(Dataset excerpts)
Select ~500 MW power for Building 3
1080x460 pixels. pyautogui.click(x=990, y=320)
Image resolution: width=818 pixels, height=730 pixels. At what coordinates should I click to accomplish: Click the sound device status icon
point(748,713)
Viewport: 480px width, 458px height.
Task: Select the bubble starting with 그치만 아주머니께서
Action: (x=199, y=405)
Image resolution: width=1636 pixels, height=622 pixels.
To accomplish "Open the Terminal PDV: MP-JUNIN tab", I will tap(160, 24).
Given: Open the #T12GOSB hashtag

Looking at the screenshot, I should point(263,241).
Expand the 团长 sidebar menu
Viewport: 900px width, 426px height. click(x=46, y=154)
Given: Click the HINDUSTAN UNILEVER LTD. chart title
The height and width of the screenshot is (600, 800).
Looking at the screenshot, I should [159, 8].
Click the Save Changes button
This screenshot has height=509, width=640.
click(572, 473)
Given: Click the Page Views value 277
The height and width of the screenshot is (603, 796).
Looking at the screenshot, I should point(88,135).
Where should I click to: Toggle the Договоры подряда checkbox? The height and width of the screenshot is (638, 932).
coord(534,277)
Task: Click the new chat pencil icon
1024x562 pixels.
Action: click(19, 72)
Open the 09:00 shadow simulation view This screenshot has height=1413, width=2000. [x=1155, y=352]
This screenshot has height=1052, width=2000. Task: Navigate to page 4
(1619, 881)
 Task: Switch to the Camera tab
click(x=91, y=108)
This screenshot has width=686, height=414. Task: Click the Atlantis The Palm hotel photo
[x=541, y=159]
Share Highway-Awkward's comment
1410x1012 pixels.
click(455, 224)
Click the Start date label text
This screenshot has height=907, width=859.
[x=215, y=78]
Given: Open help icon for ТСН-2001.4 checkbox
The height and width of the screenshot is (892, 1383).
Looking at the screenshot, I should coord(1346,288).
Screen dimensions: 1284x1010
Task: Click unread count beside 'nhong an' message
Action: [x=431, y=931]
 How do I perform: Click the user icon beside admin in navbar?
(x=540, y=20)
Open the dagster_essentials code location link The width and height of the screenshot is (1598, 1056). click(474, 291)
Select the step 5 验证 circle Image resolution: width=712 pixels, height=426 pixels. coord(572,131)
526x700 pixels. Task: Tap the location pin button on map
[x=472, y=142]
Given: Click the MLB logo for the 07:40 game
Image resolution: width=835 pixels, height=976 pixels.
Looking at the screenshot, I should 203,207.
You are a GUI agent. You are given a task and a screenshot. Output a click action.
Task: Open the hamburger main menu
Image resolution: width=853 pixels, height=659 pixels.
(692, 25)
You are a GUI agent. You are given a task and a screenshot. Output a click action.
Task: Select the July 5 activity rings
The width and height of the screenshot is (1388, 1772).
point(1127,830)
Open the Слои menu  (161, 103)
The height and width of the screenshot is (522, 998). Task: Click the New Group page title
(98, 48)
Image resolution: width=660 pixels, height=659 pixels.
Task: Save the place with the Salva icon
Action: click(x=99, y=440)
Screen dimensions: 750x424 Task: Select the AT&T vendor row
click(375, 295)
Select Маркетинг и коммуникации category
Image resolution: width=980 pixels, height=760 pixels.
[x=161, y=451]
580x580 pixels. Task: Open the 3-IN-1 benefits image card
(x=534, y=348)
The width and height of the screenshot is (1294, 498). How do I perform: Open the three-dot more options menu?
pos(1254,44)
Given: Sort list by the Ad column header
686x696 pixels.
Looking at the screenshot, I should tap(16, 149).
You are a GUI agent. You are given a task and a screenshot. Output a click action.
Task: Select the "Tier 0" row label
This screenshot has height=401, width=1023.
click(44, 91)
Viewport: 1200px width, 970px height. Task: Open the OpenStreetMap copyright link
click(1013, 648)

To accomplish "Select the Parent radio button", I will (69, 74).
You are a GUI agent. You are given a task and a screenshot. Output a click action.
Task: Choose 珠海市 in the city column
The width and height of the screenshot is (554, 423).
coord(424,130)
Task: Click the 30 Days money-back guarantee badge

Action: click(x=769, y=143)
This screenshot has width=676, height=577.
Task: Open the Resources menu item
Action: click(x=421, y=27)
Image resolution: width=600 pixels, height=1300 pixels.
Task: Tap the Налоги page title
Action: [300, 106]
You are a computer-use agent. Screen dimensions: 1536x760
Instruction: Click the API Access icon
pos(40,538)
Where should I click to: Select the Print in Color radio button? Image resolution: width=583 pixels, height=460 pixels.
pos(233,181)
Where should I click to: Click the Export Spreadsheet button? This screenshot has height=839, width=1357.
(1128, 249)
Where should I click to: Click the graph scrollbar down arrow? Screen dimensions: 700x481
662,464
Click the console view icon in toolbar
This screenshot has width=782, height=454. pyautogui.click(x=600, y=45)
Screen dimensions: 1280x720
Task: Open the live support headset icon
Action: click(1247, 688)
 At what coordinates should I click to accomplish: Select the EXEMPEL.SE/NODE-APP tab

## EXERCISE DESCRIPTION
From the data above, return every line from the line that has "Where should I click to: Toggle" up to and including the line that has "Open the Слои", exactly.

## REPLY TO THE TASK
Where should I click to: Toggle the Договоры подряда checkbox? The height and width of the screenshot is (638, 932).
coord(534,277)
Task: Click the new chat pencil icon
1024x562 pixels.
Action: click(19, 72)
Open the 09:00 shadow simulation view This screenshot has height=1413, width=2000. [x=1155, y=352]
This screenshot has height=1052, width=2000. Task: Navigate to page 4
(1619, 881)
 Task: Switch to the Camera tab
click(x=91, y=108)
This screenshot has width=686, height=414. Task: Click the Atlantis The Palm hotel photo
[x=541, y=159]
Share Highway-Awkward's comment
1410x1012 pixels.
click(455, 224)
Click the Start date label text
This screenshot has height=907, width=859.
[x=215, y=78]
Given: Open help icon for ТСН-2001.4 checkbox
The height and width of the screenshot is (892, 1383).
Looking at the screenshot, I should coord(1346,288).
Screen dimensions: 1284x1010
Task: Click unread count beside 'nhong an' message
Action: [x=431, y=931]
 How do I perform: Click the user icon beside admin in navbar?
(x=540, y=20)
Open the dagster_essentials code location link The width and height of the screenshot is (1598, 1056). click(474, 291)
Select the step 5 验证 circle Image resolution: width=712 pixels, height=426 pixels. coord(572,131)
526x700 pixels. Task: Tap the location pin button on map
[x=472, y=142]
Given: Click the MLB logo for the 07:40 game
Image resolution: width=835 pixels, height=976 pixels.
Looking at the screenshot, I should 203,207.
You are a GUI agent. You are given a task and a screenshot. Output a click action.
Task: Open the hamburger main menu
Image resolution: width=853 pixels, height=659 pixels.
(692, 25)
You are a GUI agent. You are given a task and a screenshot. Output a click action.
Task: Select the July 5 activity rings
The width and height of the screenshot is (1388, 1772).
point(1127,830)
Open the Слои menu  (161, 103)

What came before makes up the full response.